You have two paths for monitoring GKE clusters with Prometheus and Grafana. The first is self-hosted: deploy the kube-prometheus-stack Helm chart into your cluster, which installs Prometheus, Grafana, Alertmanager, kube-state-metrics, and node-exporter together with pre-built dashboards and alert rules. The second is Google Managed Service for Prometheus (GMP): let Google run the Prometheus collectors and storage, and connect Grafana to GMP as a data source.

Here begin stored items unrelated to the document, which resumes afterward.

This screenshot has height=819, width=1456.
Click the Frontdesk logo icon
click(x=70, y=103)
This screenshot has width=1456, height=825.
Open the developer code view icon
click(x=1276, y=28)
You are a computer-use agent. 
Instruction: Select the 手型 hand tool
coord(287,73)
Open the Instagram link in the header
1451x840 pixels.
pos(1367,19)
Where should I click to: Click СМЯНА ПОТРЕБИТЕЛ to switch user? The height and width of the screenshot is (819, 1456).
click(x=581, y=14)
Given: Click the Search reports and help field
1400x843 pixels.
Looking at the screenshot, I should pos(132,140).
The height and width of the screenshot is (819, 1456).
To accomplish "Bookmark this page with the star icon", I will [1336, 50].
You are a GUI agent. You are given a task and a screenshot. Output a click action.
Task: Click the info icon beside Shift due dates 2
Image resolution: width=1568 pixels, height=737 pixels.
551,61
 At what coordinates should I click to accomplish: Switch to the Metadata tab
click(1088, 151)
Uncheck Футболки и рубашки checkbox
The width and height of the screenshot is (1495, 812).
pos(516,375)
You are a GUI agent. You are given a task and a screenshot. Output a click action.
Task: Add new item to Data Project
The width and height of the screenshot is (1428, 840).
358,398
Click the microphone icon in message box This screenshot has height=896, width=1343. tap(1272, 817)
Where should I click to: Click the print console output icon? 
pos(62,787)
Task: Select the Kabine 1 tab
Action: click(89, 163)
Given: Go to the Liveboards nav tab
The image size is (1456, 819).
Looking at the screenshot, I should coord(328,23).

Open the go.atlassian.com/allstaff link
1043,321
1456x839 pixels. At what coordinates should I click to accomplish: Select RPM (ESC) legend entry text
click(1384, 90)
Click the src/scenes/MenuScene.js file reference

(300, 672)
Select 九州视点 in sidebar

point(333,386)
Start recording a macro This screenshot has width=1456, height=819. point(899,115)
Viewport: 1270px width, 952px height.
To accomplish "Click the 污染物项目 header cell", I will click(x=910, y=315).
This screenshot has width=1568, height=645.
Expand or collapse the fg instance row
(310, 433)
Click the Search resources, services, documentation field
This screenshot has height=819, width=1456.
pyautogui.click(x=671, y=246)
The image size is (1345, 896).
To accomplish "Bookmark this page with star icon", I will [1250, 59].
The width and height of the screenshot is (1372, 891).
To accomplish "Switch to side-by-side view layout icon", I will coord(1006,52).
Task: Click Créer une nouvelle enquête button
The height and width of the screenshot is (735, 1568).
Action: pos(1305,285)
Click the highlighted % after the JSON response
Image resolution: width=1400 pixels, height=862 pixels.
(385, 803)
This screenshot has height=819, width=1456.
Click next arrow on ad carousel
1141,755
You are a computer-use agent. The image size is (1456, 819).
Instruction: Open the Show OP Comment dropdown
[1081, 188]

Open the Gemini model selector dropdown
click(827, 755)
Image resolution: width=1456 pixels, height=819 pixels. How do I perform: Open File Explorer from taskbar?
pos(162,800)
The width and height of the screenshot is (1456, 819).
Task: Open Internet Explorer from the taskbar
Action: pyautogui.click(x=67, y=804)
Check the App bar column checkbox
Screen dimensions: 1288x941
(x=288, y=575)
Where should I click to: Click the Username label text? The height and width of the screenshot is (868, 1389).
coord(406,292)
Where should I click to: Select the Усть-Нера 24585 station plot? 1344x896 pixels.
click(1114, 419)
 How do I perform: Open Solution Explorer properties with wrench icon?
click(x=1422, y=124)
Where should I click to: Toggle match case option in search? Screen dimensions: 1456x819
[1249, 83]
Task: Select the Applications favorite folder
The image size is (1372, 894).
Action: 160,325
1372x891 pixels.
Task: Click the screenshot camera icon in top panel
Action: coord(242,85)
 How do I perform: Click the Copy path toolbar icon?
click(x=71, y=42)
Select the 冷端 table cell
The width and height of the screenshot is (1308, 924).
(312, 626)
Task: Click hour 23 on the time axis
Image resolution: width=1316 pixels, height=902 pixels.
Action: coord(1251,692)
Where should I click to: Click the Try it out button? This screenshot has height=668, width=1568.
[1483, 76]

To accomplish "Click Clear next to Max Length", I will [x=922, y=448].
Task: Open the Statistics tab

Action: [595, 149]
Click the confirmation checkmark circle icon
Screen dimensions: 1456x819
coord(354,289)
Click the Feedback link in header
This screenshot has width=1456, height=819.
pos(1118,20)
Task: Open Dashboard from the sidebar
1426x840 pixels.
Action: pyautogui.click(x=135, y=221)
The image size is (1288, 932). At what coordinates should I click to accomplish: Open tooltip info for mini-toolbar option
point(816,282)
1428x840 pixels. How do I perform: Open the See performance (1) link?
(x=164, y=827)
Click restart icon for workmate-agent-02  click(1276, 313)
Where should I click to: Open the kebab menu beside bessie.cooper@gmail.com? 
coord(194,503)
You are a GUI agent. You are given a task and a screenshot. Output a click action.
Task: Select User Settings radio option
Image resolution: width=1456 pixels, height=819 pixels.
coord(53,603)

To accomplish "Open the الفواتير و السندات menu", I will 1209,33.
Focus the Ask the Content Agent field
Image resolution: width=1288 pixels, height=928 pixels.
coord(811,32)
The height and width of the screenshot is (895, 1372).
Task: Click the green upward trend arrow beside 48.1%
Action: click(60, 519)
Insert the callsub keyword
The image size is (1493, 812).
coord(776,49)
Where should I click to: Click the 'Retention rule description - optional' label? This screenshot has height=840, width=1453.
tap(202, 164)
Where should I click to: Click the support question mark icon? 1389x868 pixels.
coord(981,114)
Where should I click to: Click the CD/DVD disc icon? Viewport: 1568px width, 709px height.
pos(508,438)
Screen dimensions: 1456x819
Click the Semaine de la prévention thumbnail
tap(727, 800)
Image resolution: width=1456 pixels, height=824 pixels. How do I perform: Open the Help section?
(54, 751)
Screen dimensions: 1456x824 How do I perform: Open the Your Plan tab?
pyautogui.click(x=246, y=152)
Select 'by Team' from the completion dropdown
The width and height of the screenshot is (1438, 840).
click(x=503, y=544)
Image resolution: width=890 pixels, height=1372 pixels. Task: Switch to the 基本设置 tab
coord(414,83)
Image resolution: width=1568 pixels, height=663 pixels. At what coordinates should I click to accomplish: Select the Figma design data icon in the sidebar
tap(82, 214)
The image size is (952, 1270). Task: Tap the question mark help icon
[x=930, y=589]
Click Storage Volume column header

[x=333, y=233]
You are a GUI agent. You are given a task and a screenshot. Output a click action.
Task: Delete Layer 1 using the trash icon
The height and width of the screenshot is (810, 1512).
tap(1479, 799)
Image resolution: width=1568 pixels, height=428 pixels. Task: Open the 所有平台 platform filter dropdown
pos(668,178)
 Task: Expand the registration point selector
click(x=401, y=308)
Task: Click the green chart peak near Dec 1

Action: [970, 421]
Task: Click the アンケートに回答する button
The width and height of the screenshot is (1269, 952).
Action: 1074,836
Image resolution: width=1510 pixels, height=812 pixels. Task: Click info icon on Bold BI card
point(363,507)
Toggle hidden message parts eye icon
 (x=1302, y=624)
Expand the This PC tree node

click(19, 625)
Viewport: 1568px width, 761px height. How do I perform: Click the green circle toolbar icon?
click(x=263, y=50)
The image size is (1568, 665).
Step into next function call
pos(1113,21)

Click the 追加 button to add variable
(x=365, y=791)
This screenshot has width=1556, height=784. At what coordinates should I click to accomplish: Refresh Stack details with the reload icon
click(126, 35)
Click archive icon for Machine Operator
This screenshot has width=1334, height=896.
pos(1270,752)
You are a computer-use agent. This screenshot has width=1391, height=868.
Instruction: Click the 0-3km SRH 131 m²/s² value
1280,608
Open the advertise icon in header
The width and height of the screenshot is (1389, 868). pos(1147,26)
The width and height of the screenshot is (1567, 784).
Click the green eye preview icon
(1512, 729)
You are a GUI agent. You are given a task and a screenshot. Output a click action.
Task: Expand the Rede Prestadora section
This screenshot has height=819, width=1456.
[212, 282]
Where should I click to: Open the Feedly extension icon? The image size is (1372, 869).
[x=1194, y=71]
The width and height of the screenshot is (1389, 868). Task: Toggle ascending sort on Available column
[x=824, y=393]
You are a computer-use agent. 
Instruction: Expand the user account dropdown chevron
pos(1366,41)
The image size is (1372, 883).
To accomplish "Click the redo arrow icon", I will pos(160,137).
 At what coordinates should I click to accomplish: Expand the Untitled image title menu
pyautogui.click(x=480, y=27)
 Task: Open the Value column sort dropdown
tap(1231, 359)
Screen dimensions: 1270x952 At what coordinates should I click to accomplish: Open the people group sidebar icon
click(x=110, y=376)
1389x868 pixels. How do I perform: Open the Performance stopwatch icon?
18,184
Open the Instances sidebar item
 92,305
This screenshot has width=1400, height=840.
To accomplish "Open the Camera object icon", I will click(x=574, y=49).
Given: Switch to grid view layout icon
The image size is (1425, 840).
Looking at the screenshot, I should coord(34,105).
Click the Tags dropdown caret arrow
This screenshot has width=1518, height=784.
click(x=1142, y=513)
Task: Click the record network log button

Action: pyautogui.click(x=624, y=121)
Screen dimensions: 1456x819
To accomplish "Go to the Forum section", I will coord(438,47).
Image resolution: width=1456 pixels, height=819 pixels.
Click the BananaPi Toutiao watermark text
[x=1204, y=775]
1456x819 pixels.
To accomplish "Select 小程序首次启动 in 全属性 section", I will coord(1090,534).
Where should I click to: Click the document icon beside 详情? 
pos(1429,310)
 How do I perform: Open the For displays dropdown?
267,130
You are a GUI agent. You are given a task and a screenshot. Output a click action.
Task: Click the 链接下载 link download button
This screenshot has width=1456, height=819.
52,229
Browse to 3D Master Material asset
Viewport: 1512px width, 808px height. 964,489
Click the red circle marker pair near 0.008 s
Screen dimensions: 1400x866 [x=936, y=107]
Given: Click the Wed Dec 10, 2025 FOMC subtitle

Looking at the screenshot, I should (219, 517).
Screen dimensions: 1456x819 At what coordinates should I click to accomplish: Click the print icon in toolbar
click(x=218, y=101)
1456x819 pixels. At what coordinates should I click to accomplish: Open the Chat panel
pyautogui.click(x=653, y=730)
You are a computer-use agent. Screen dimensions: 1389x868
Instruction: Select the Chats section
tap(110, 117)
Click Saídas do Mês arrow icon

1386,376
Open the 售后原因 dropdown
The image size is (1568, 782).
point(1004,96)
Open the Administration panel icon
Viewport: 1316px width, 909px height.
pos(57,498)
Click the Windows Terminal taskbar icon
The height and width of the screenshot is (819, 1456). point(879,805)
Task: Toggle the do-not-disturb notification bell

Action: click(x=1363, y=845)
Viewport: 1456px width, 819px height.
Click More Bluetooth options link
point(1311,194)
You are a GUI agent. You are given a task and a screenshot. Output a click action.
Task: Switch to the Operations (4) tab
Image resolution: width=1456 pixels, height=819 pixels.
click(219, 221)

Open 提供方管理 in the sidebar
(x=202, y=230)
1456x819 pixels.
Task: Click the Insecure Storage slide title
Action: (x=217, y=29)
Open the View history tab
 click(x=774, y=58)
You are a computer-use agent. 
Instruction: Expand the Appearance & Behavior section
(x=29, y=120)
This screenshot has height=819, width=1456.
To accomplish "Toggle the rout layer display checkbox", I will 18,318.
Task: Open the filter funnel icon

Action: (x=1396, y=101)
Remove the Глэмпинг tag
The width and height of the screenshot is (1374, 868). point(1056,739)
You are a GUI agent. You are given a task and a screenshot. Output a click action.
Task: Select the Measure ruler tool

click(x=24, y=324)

Both approaches use PromQL, support the same Grafana dashboards, and give you the same GKE metrics. The choice is an operational one: self-hosted gives you full control and no additional GCP cost for metrics ingestion; GMP removes the operational overhead of running Prometheus at scale but bills per metric sample ingested.
Key Takeaways
- GKE requires an extra RBAC step before deploying kube-prometheus-stack – without it, ClusterRole creation fails with a Forbidden error
- kube-prometheus-stack is the fastest path to a complete self-hosted setup – it deploys Prometheus, Grafana, Alertmanager, node-exporter, kube-state-metrics, and default alert rules in a single Helm command
- Google Managed Service for Prometheus is enabled by default on new GKE clusters created after a certain version – check whether it is already collecting metrics before deploying a second Prometheus stack
- kube-state-metrics and cAdvisor cover different things: kube-state-metrics exposes object state (desired vs actual replica count, pod status), cAdvisor exposes resource usage (CPU, memory per container) – you need both
- Grafana dashboard ID 315 (Kubernetes cluster monitoring) and ID 6417 (Kubernetes Cluster) are the most widely used community dashboards for GKE
- Enable persistent storage for both Prometheus and Grafana in production – the defaults are in-memory and do not survive pod restarts
Option 1: Self-Hosted kube-prometheus-stack
Step 1: Fix GKE RBAC Before Installing
GKE restricts the ability to create ClusterRoles and ClusterRoleBindings unless your Google identity explicitly has cluster-admin. This is a known GKE-specific requirement. Without this step, the kube-prometheus-stack installation fails with a Forbidden error on ClusterRole creation.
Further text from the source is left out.